BEGIN EXERCISE MATERIAL
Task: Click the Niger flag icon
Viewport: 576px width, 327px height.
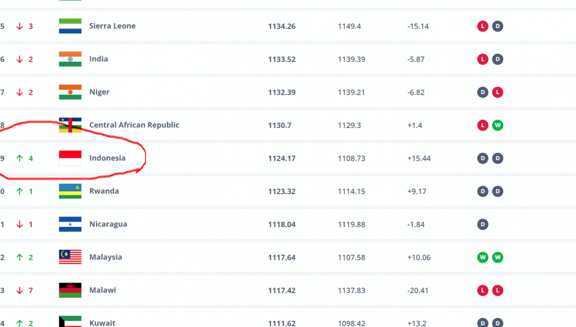Action: [x=70, y=92]
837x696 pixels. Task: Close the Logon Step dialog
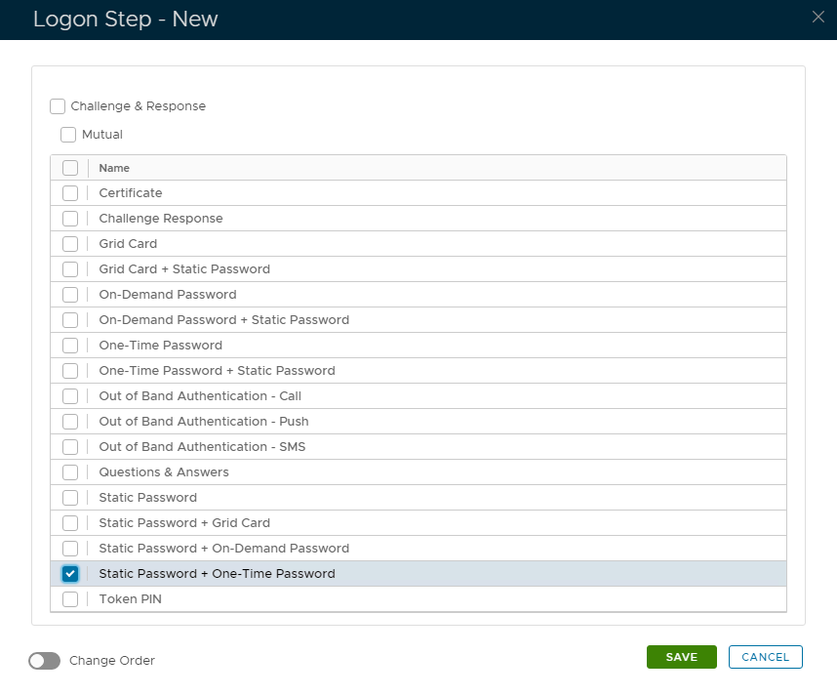817,17
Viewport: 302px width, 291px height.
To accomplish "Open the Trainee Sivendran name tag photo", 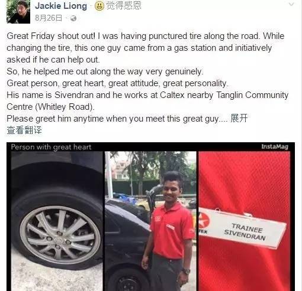I will tap(245, 221).
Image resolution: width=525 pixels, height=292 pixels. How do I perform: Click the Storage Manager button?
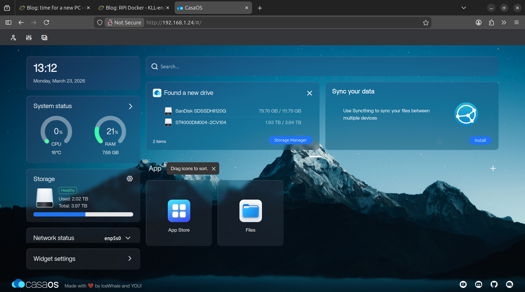pyautogui.click(x=290, y=140)
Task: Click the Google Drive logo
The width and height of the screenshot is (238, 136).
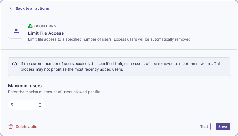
END EXERCISE MATERIAL
**REQUEST**
Begin at the line that has "Image resolution: width=525" and continue through the end of the items, writing those lines again with "Storage Manager" swapped for "Disk Manager" and everything else unchanged. Leave the pictures out of your answer.

**FINISHED ANSWER**
Image resolution: width=525 pixels, height=292 pixels. How do I perform: Click the Disk Manager button?
pyautogui.click(x=290, y=140)
Task: Click the Google Drive logo
The width and height of the screenshot is (238, 136).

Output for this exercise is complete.